• Excerpt
Here's a draft PR that builds that propagates metadata to the WAL and the
WAL
reader can read it back:
https://github.com/robskillington/prometheus/pull/1/files

Would like a little bit of feedback before on the datatypes and structure
going
further if folks are open to that.

There's a few things not happening:
- Remote write queue manager does not use or send these extra fields yet.
- Head does not reset the "metadata" slice (not sure where "series" slice
is
  reset in the head for pending series writes to WAL, want to do in same
place).
- Metadata is not re-written on change yet.
- Tests.


On Sat, Aug 8, 2020 at 9:37 AM Rob Skillington <[email protected]> wrote:

> Sounds good, I've updated the proposal with details on places in which
> changes
> are required given the new approach:
>
> https://docs.google.com/document/d/1LY8Im8UyIBn8e3LJ2jB-MoajXkfAqW2eKzY735aYxqo/edit#
>
>
> On Fri, Aug 7, 2020 at 2:09 PM Brian Brazil <
> [email protected]> wrote:
>
>> On Fri, 7 Aug 2020 at 15:48, Rob Skillington <[email protected]> wrote:
>>
>>> True - I mean this could also be a blacklist by config perhaps, so if
>>> you
>>> really don't want to have increased egress you can optionally turn off
>>> sending
>>> the TYPE, HELP, UNIT or send them at different frequencies via config.
>>> We could
>>> package some sensible defaults so folks don't need to update their
>>> config.

• Extracted data

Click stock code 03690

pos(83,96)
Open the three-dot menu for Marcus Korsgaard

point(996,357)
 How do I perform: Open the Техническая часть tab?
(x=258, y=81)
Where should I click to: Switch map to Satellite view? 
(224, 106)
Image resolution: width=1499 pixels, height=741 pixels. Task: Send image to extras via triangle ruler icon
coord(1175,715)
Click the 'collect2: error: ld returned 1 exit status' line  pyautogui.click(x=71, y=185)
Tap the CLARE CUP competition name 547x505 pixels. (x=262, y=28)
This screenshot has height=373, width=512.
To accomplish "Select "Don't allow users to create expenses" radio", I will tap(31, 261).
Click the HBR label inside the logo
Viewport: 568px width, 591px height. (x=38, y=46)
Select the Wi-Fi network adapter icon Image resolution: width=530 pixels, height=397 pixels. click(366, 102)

---

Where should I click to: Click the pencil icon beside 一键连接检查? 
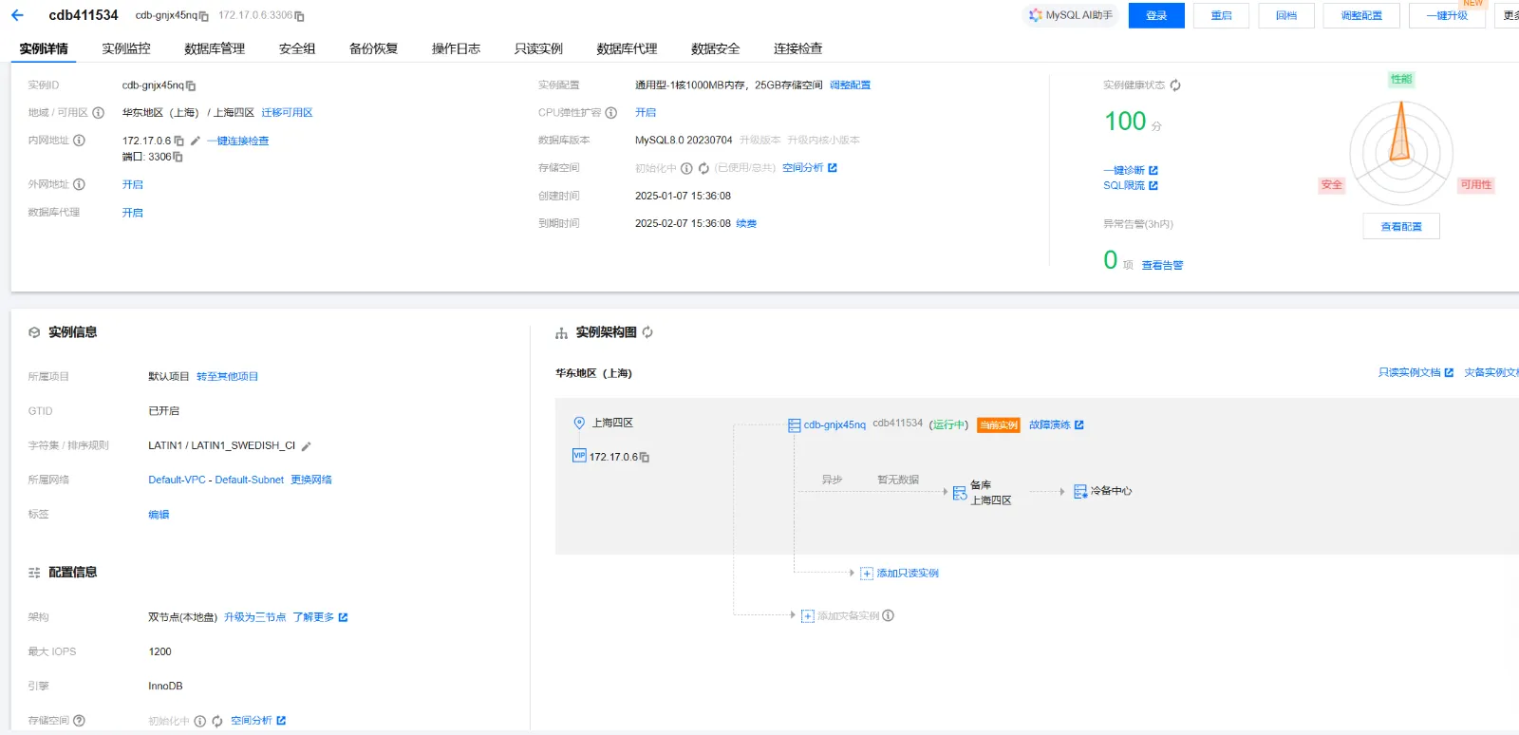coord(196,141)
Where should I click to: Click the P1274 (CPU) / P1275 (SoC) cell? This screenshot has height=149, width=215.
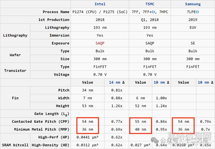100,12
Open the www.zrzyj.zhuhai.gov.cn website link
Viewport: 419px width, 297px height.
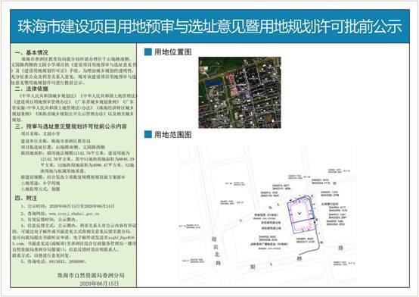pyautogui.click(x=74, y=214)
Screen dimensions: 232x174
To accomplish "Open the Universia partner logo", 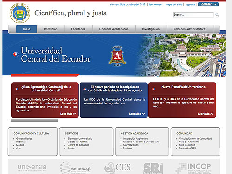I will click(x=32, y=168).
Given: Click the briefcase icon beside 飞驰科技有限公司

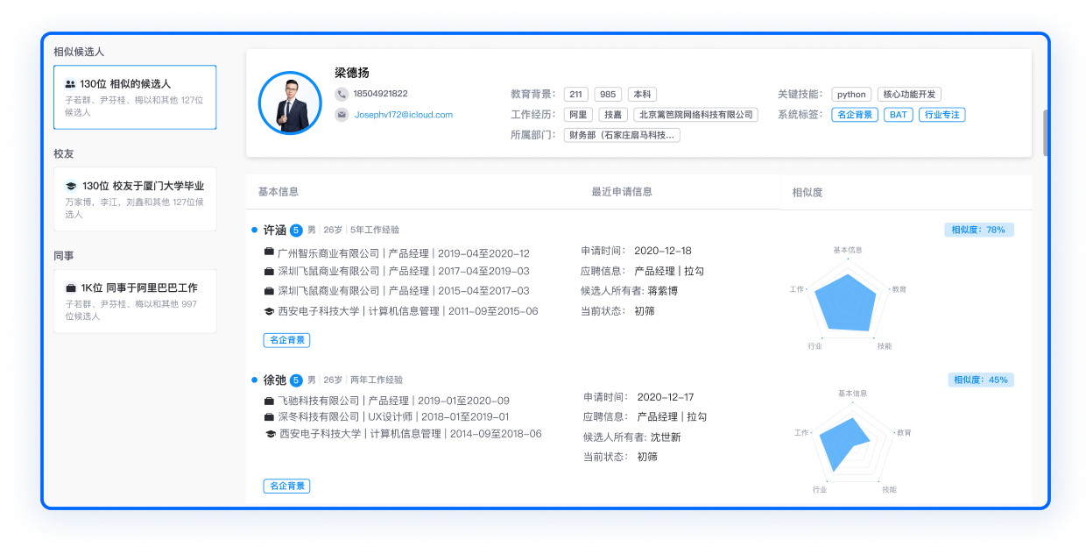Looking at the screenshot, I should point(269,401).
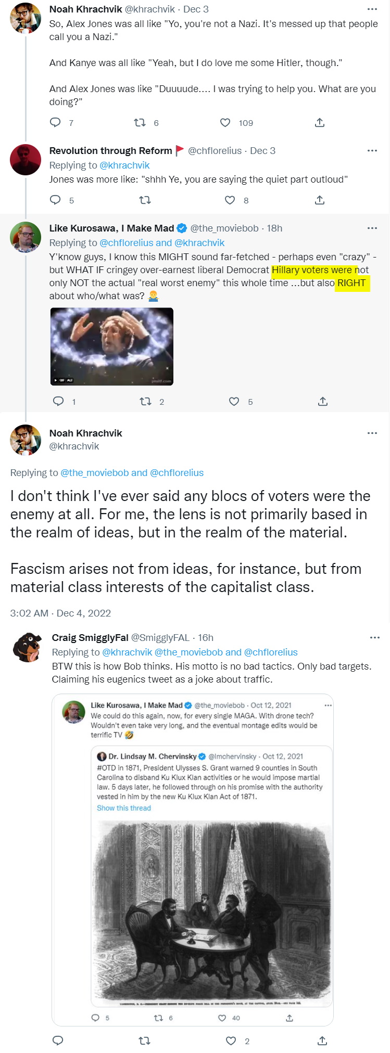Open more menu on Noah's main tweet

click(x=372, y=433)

--

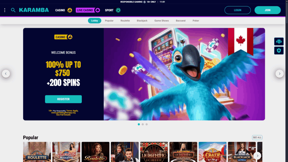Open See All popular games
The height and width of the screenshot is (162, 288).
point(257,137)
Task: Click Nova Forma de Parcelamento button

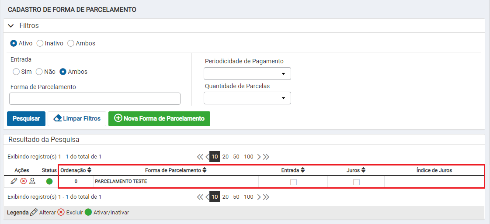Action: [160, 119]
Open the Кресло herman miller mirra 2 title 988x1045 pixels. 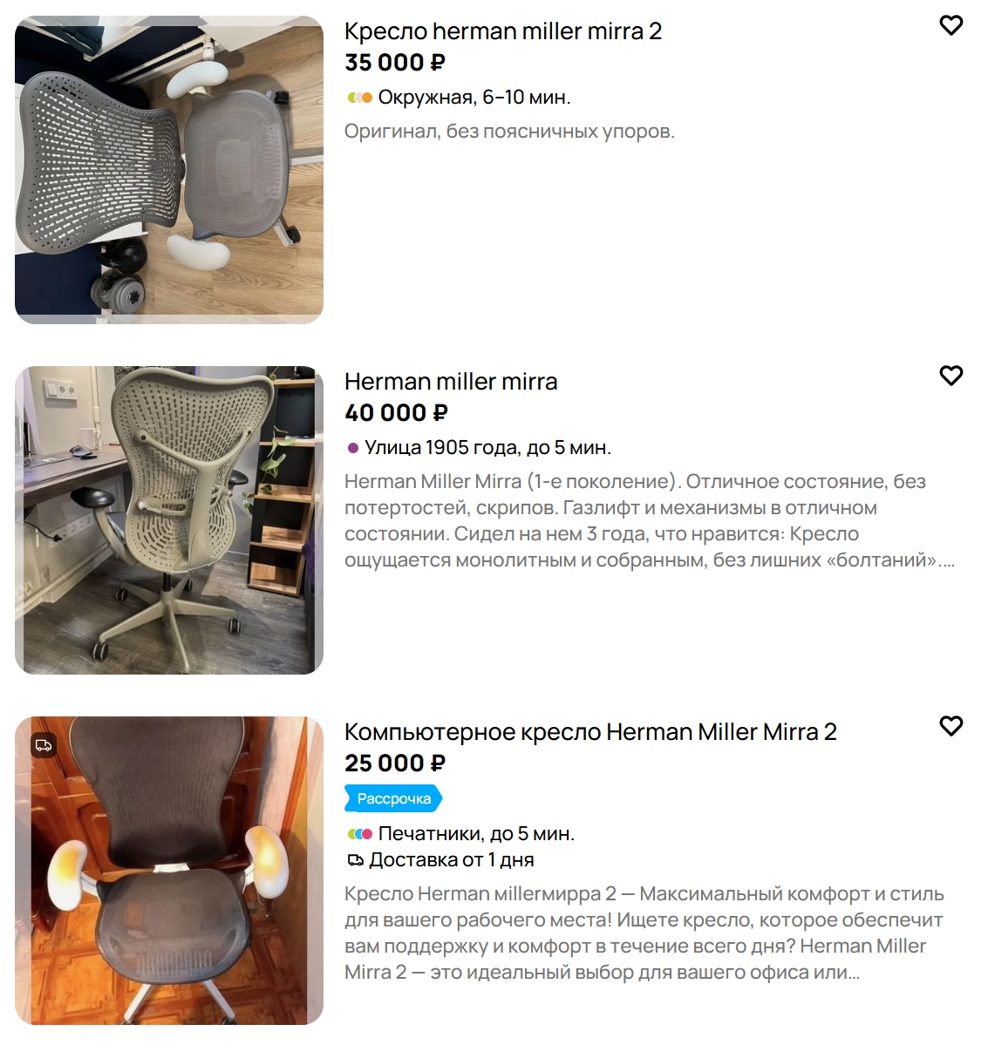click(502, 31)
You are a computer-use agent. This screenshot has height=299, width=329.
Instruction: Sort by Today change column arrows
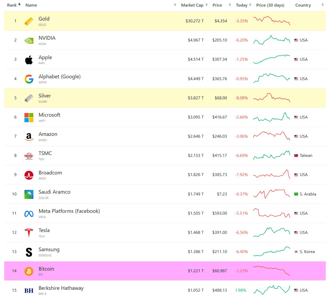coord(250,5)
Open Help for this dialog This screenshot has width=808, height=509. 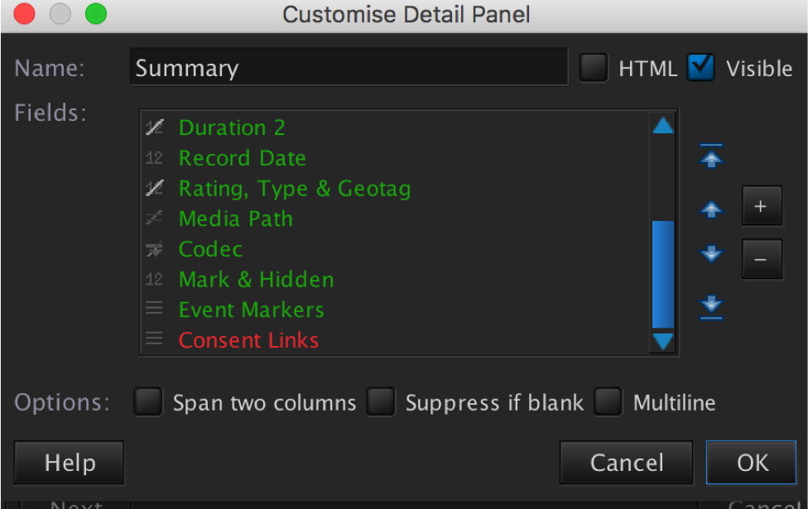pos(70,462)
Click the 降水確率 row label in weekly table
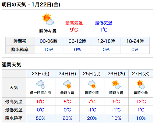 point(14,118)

• Directives
A - In the WAL metadata email thread, which component does not yet use or send the extra fields?
B - Carry on the WAL metadata email thread from the point where it ends.

• Final results
A - The remote write queue manager.

B -
>>>
>>> The main intention is to enable these added features and make it
>>> possible for
>>> various consumers to be able to adjust some of these parameters if
>>> required
>>> since backends can be so different in their implementation. For M3 I
>>> would be
>>> totally fine with the extra egress that should be mitigated fairly
>>> considerably
>>> by Snappy and the fact that HELP is common across certain metric
>>> families and
>>> receiving it every single Remote Write request.
>>>
>>
>> That's really a micro-optimisation. If you are that worried about
>> bandwidth you'd run a sidecar specific to your remote backend that was
>> stateful and far more efficient overall. Sending the full label names and
>> values on every request is going to be far more than the overhead of
>> metadata on top of that, so I don't see a need as it stands for any of this
>> to be configurable.
>>
>> Brian
>>
>>
>>>
>>> On Fri, Aug 7, 2020 at 3:56 AM Brian Brazil <
>>> [email protected]> wrote:
>>>
>>>> On Thu, 6 Aug 2020 at 22:58, Rob Skillington <[email protected]>
>>>> wrote:
>>>>
>>>>> Hey Björn,
>>>>>
>>>>>
>>>>> Thanks for the detailed response. I've had a few back and forths on
>>>>> this with
>>>>> Brian and Chris over IRC and CNCF Slack now too.
>>>>>
>>>>> I agree that fundamentally it seems naive to idealistically model this
>>>>> around
>>>>> per metric name. It needs to be per series given what may happen
>>>>> w.r.t.
>>>>> collision across targets, etc.
>>>>>
>>>>> Perhaps we can separate these discussions apart into two
>>>>> considerations:
>>>>>
>>>>> 1) Modeling of the data such that it is kept around for transmission
>>>>> (primarily
>>>>> we're focused on WAL here).
>>>>>
>>>>> 2) Transmission (and of which you allude to has many areas for
>>>>> improvement).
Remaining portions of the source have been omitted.